Eu tenho lapsos oníricos. Seja na reunião chata do trabalho ou enquanto caminho pelo centro da cidade, vez por outra, encontro um lugar que foge aos sentidos. É certo que a capacidade de inventar realidades para dar conta dos meus sonhos já foi maior. Hoje são lapsos apenas, mas antes, sonhar era um estado, quase uma permanência. O primeiro fato que me fez sair desse lugar/estado e me me enfiou, goela abaixo, uma realidade de onde não era possível sempre fugir foi a morte do meu pai.
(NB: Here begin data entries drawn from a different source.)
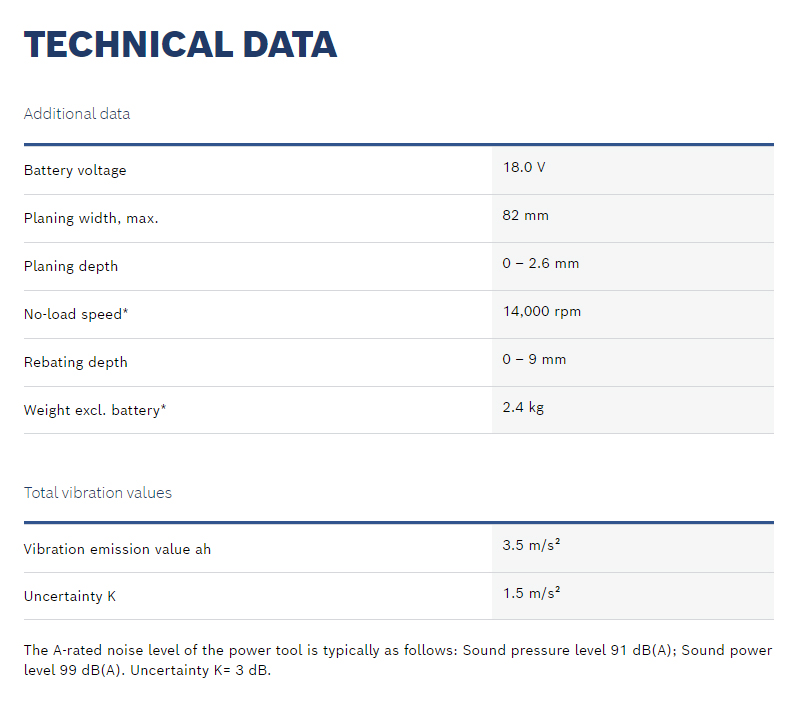Select the Battery voltage row label
Screen dimensions: 805x705
point(75,171)
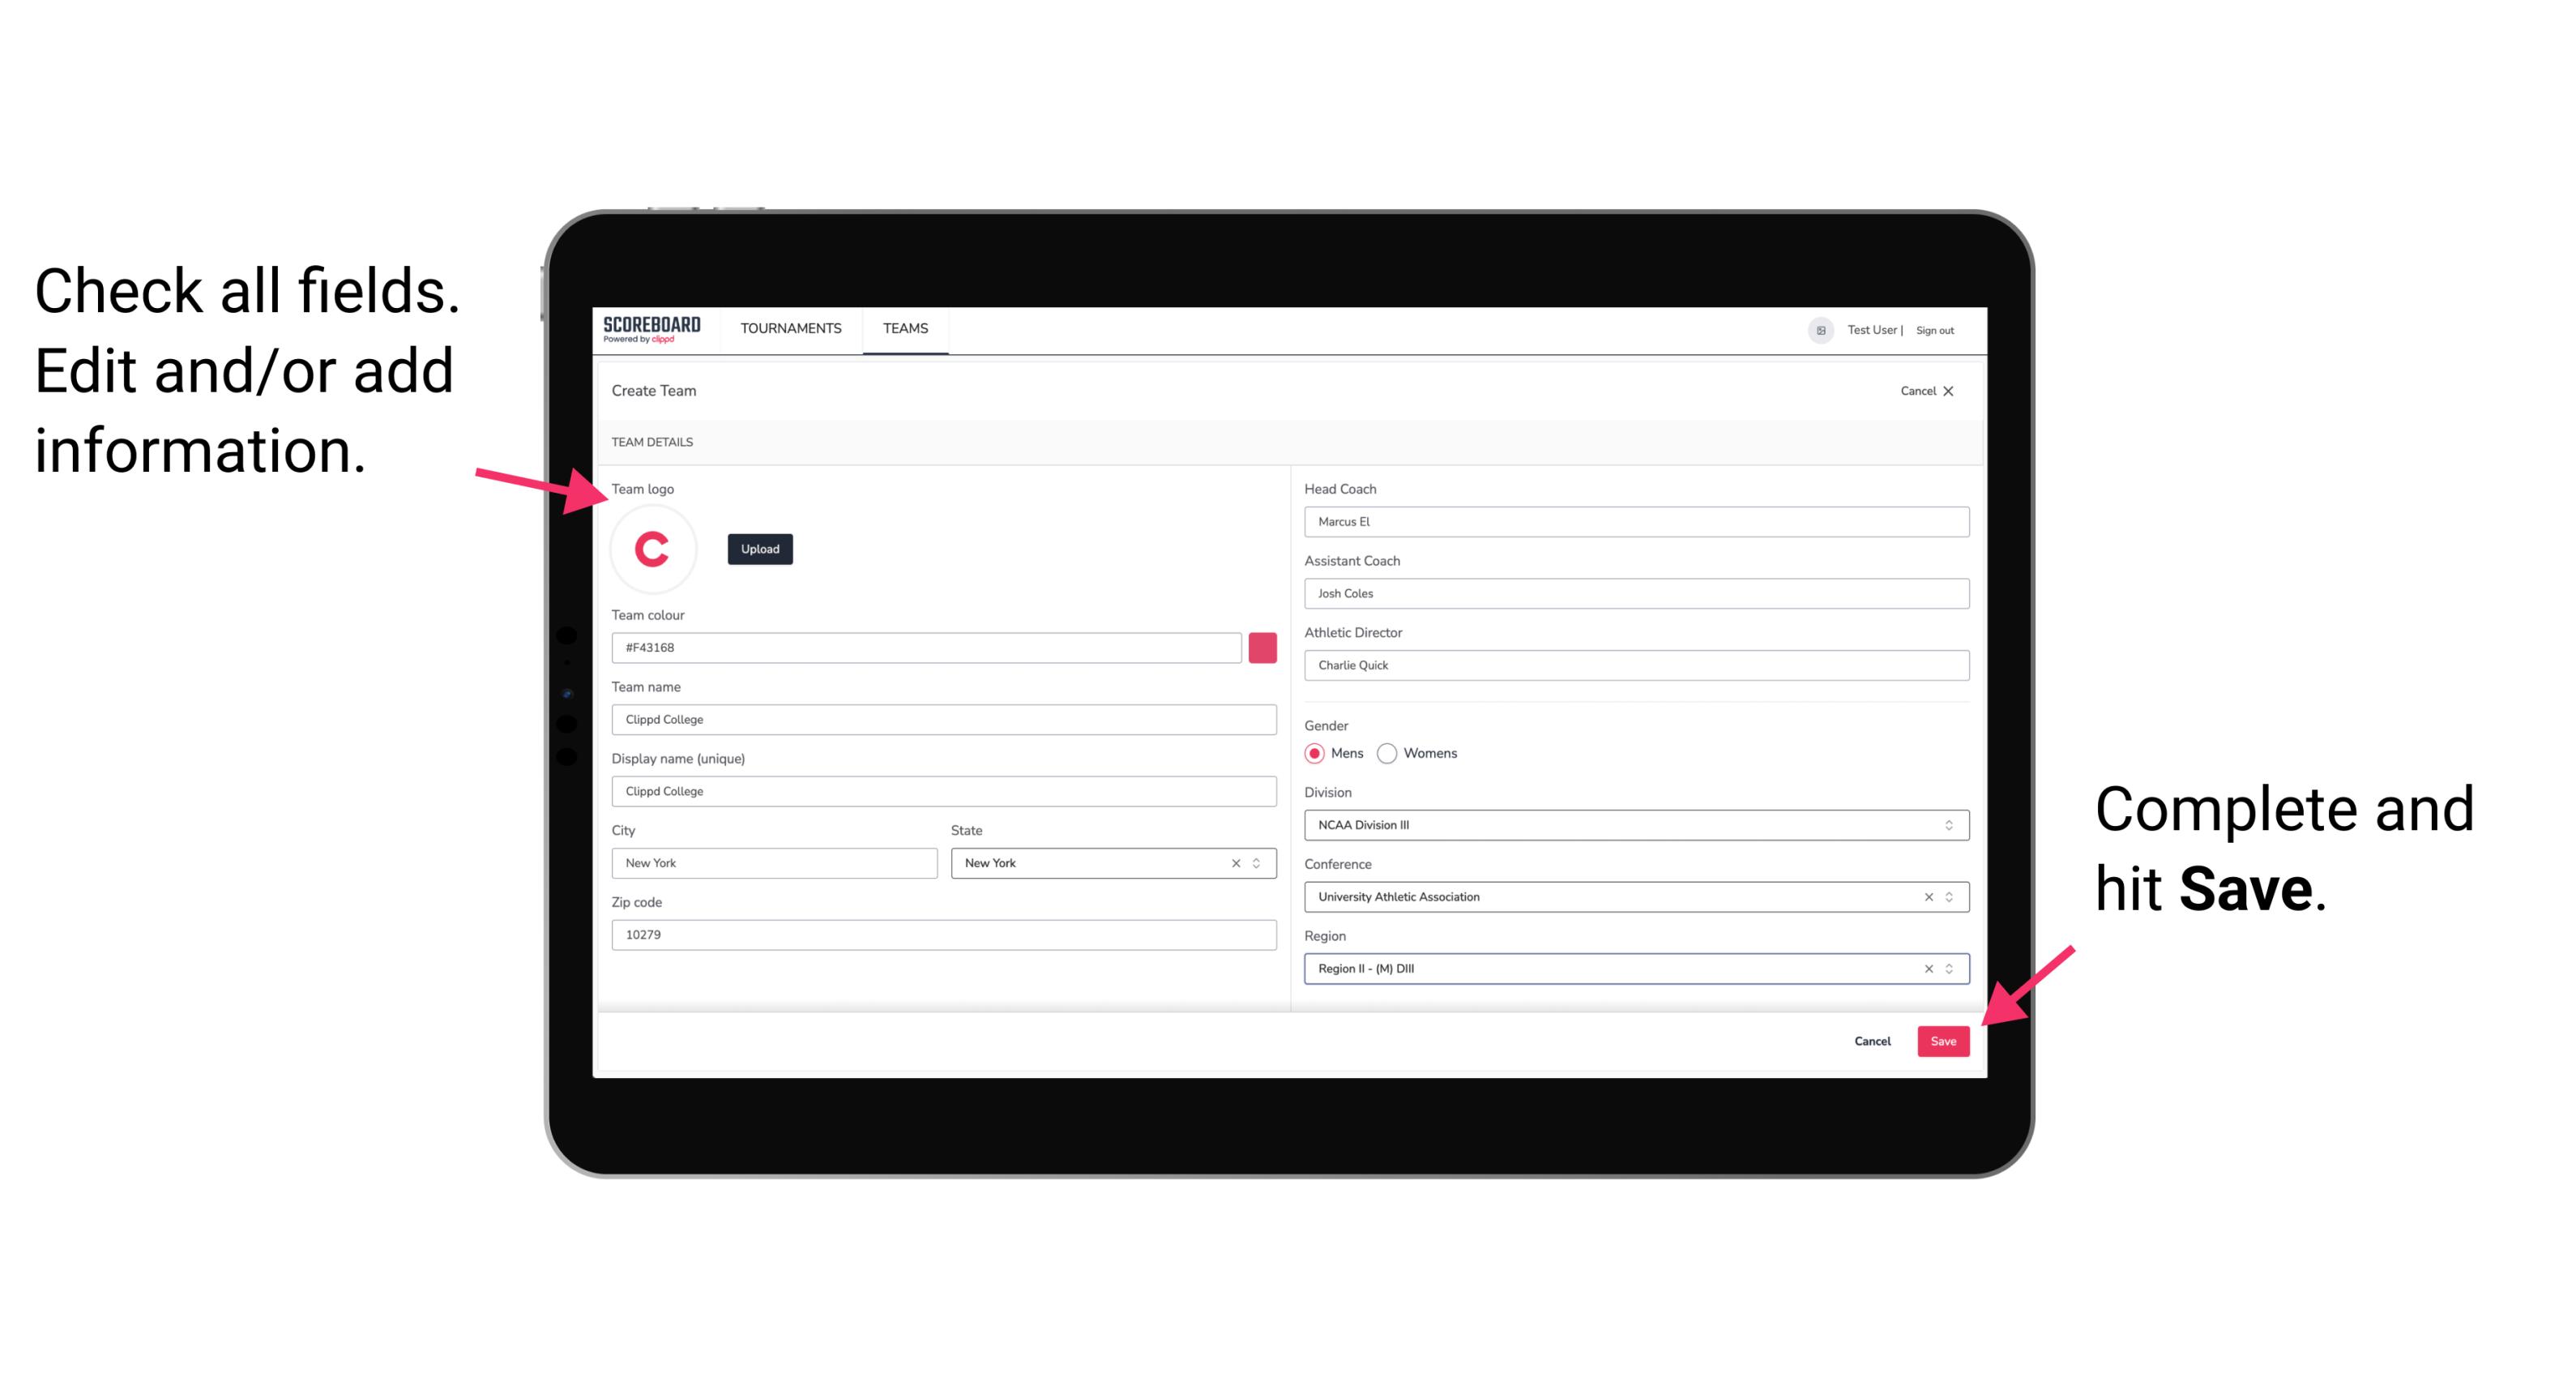This screenshot has height=1386, width=2576.
Task: Click the X icon to clear Region field
Action: [1925, 968]
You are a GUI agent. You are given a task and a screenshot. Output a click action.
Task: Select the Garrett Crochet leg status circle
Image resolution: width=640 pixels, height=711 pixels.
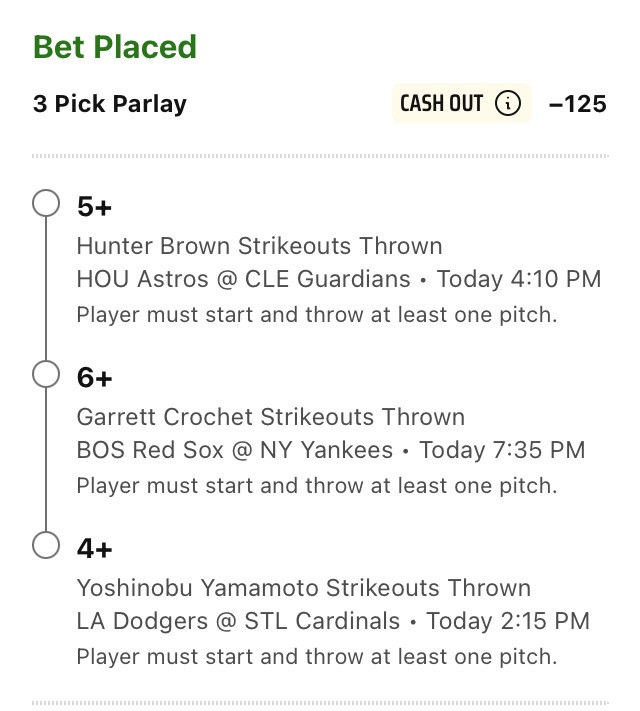(46, 374)
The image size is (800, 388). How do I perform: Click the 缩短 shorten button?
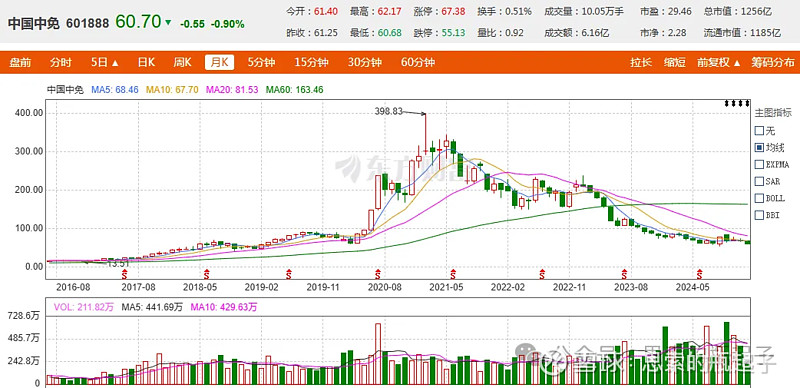pyautogui.click(x=674, y=63)
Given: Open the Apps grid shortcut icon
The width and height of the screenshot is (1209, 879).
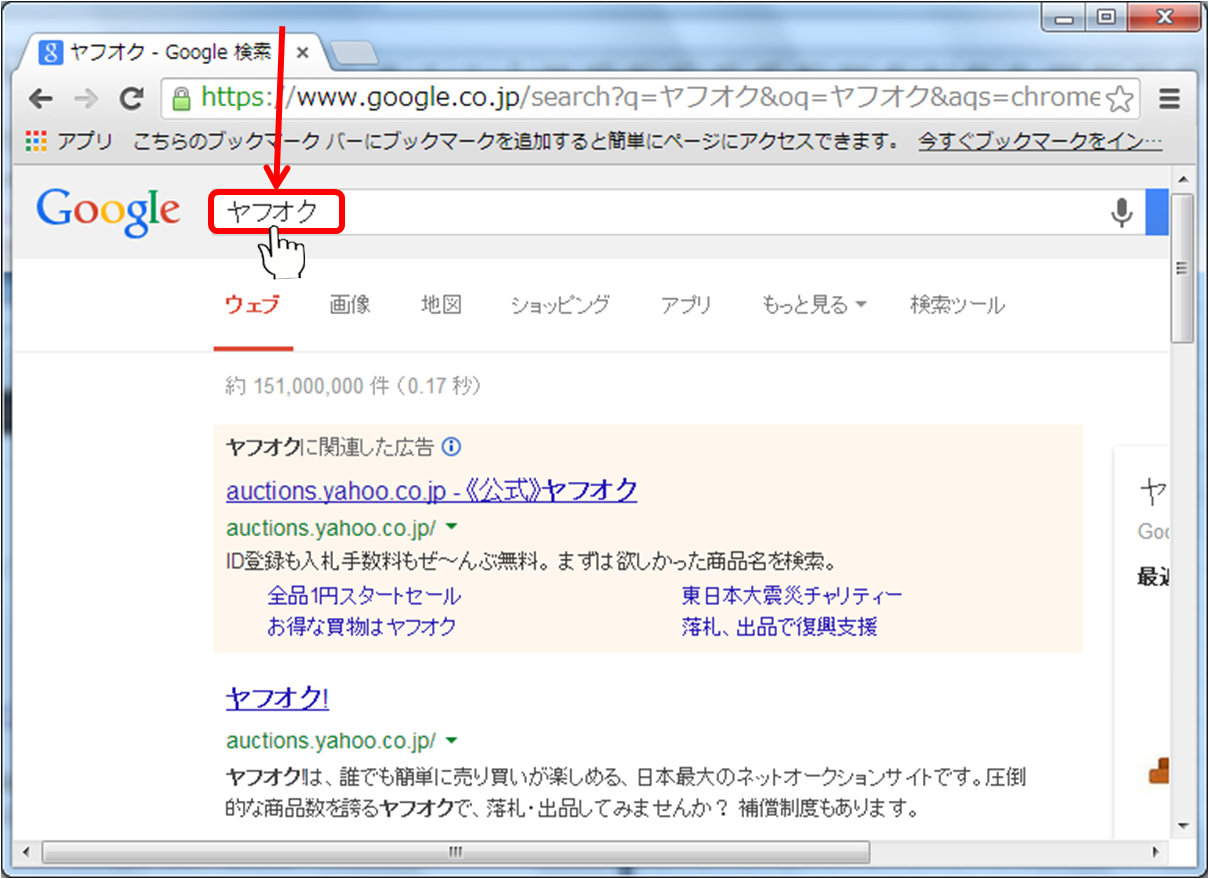Looking at the screenshot, I should tap(36, 142).
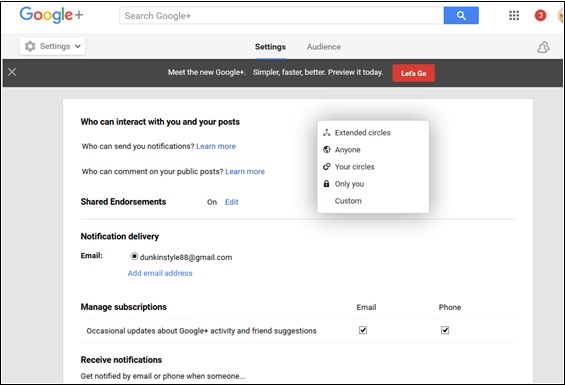565x385 pixels.
Task: Open the red notifications badge showing 3
Action: tap(540, 16)
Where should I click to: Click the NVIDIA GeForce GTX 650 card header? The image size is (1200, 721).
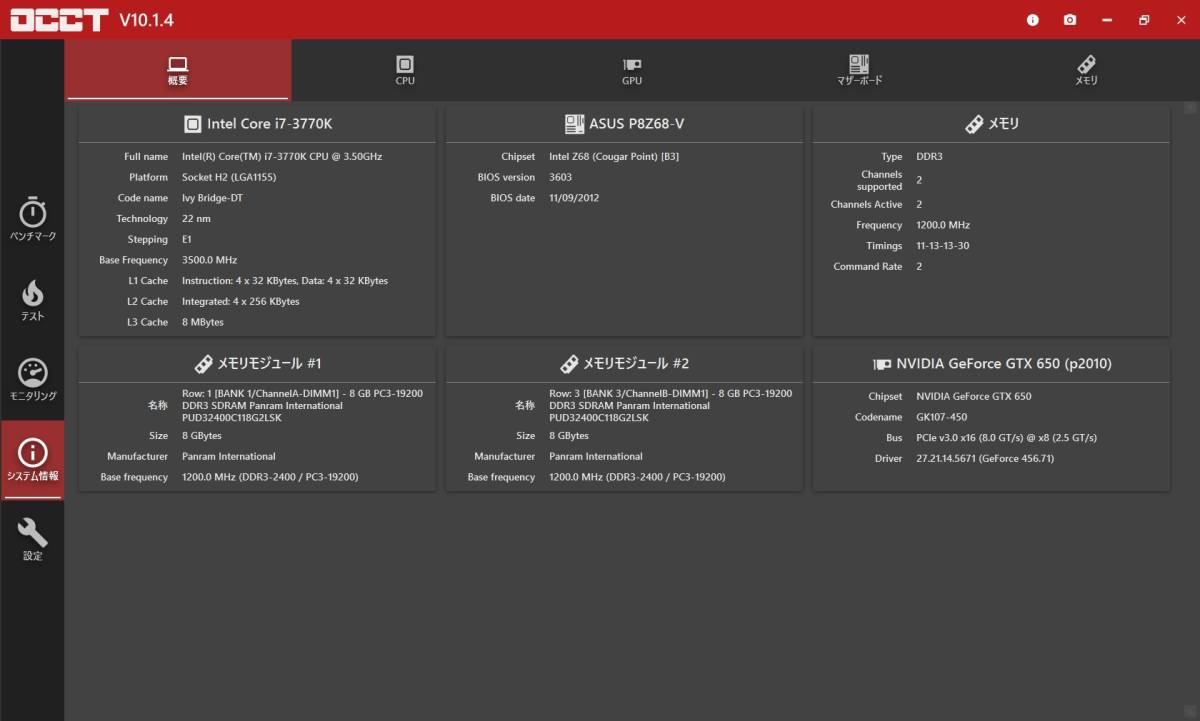991,364
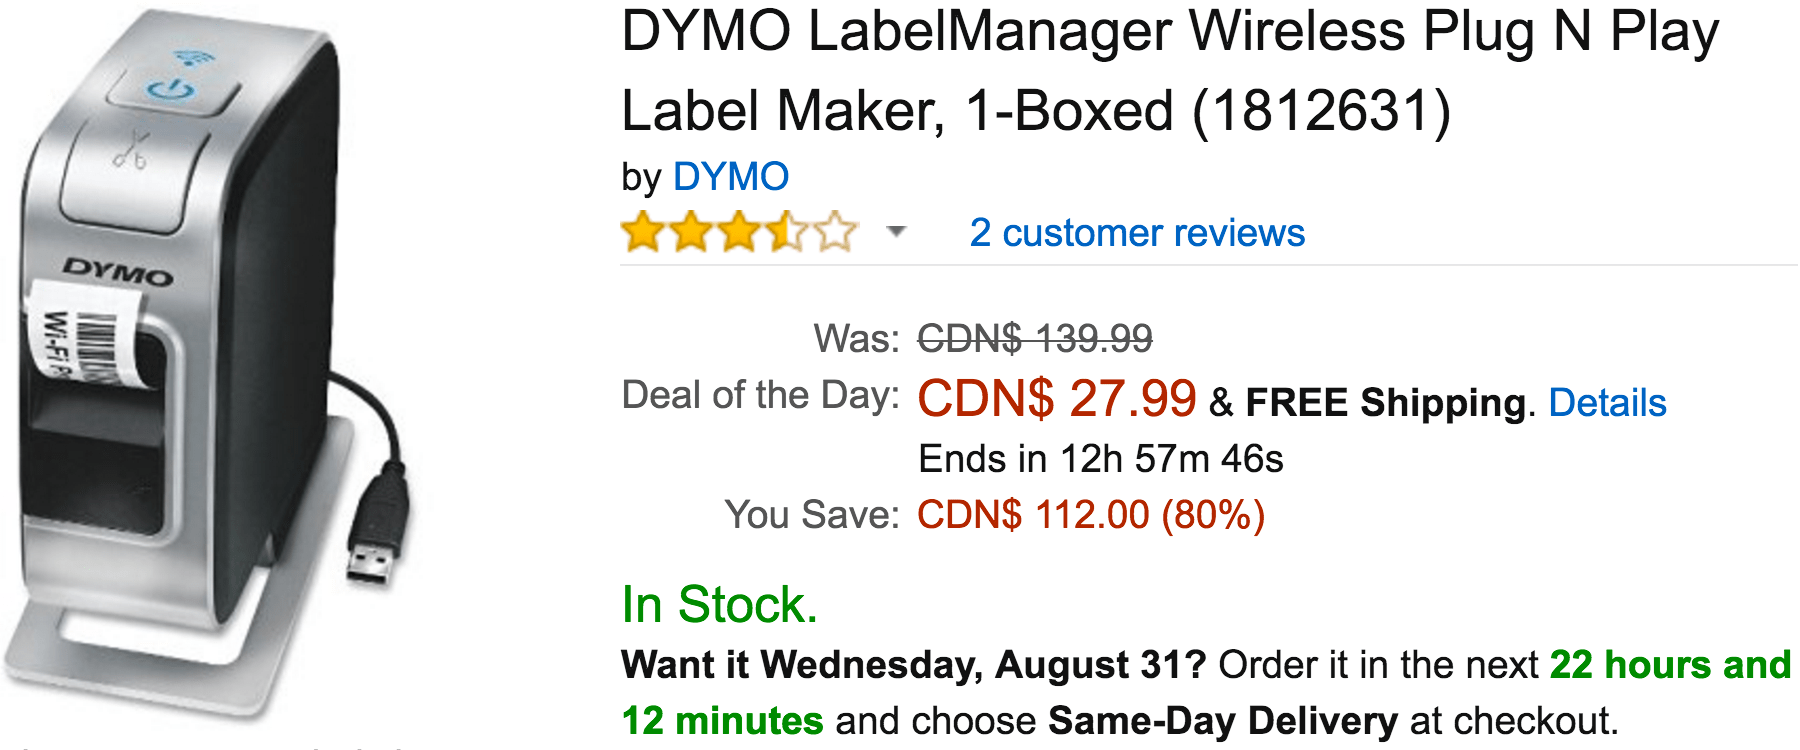Click the fifth empty star
Image resolution: width=1800 pixels, height=750 pixels.
tap(835, 232)
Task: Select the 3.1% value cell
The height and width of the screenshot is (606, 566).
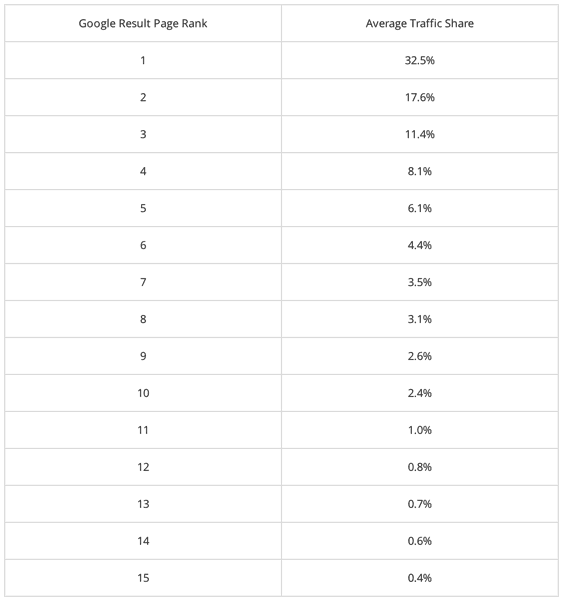Action: pyautogui.click(x=420, y=319)
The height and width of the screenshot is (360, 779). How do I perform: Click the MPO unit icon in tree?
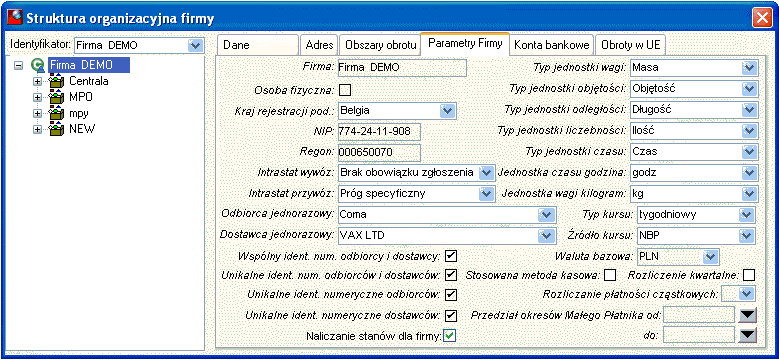coord(57,97)
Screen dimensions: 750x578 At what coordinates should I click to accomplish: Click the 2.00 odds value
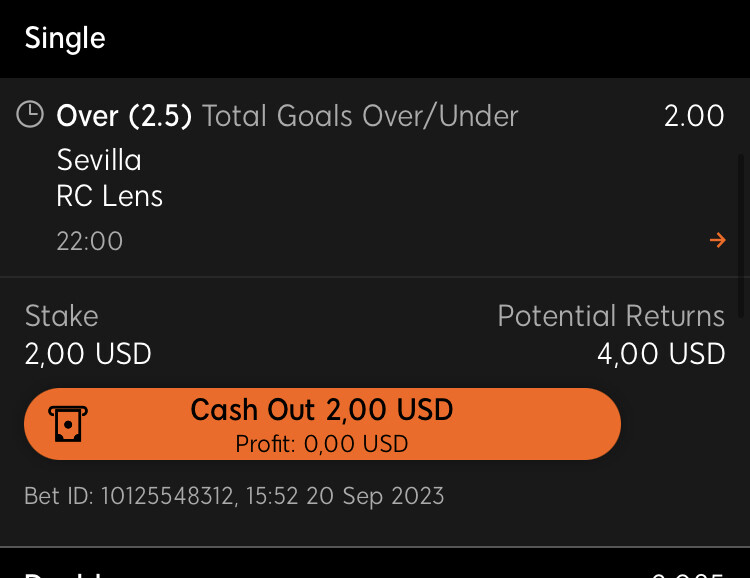coord(694,116)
Quando a morte soprou sua sentença ao pé do meu ouvido, há 22 anos atrás, ela não só pronunciou vazios e saudades, como também ditou ordens severas: "Saia daí!" Não há tempo para devaneios futuros porque o presente não espera a brincadeira terminar.

Vários sonhos eu tive que guardar. Alguns se perderam pelo caminho e outros eu escondo em traços de desenhos, em objetos que coleciono, em manchas de umidade na parede ou em percursos feitos pelos meus olhos em cada esquina. São vestígios de sonhos, guardados para ventilar a realidade que caminha em compasso diferente dos meus desejos. 


"A vida secreta de Walter Mitty" [The Secret Life of Walter Mitty, EUA, 2013] é recheado com esses sopros oníricos. A cada fuga cinematográfica do protagonista - todas muito bem alinhavadas - eu embarcava, com ele, numa viagem sem passagem de volta. A beleza de cada uma das cenas, brilhantemente fotografadas e ordenadas para agradar os olhos e a alma asséptica de qualquer designer gráfico ajudaram bastante nisso! No mundo idealizado, no meu e no de Mitty, tudo está no lugar e obedece uma grid imaginária que enquadra nosso cotidiano ao som da melhor trilha sonora (Space Oddity do David Bowie, só pra começar!) e o conduz por aventuras mirabolantes sob o azul de um céu que está sempre aberto.

Uma realidade imaginada assim é, de longe, um deleite visual. E se digo "de longe" é porque, de perto, bem ali na tela do cinema e aqui na minha cabeça, algumas delas parecem slides de powerpoint motivacionais. 

Embora fale, exalte e até exagere um pouco nas virtudes de "acreditar em si mesmo", Walter Mitty é mais do que um filme de autoajuda. É também sobre os conflitos do digital sobre o analógico e das estratégias que precisamos rever para que essas duas esferas não se contraponham, mas se complementem em maior ou menor escala, dependendo do modo como nos relacionamos com elas.

A história, bem simples, gira em torno de um homem frustrado que usa a imaginação como maneira de escapar de seu cotidiano opressivo. Chefe do departamento de negativos da revista Life, Walter precisa encarar a realidade quando a foto que irá estampar a capa da última edição impressa da publicação desaparece.


Walter Mitty, como eu, surge como um sonhador naturalmente incorrigível e, ao menor sinal de problema, planta os dois pés nas nuvens. Medos e inseguranças permeiam seu cotidiano fazendo com que ele o recrie mentalmente, imaginando as situações de um ponto de vista ideal.

Quantas vezes eu também já fiz isso? Inúmeras. Na mais recorrente delas, eu saio de casa para estudar, ainda na adolescência, e ganho o mundo sem precisar olhar para trás.

Foi preciso a morte me tocar de maneira tão próxima para que eu compreendesse que "olhar para trás" também é movimento da vida, essa danada que além de não caber nos sonhos, ainda não se desenha em linha reta. Nesse constante ir e vir, eu sigo. E se não dá para saber a trilha da felicidade ou amarrar todas as pontas soltas como no filme, o jeito é aprender a "mastigar as dores e colocar a vida no presente"*.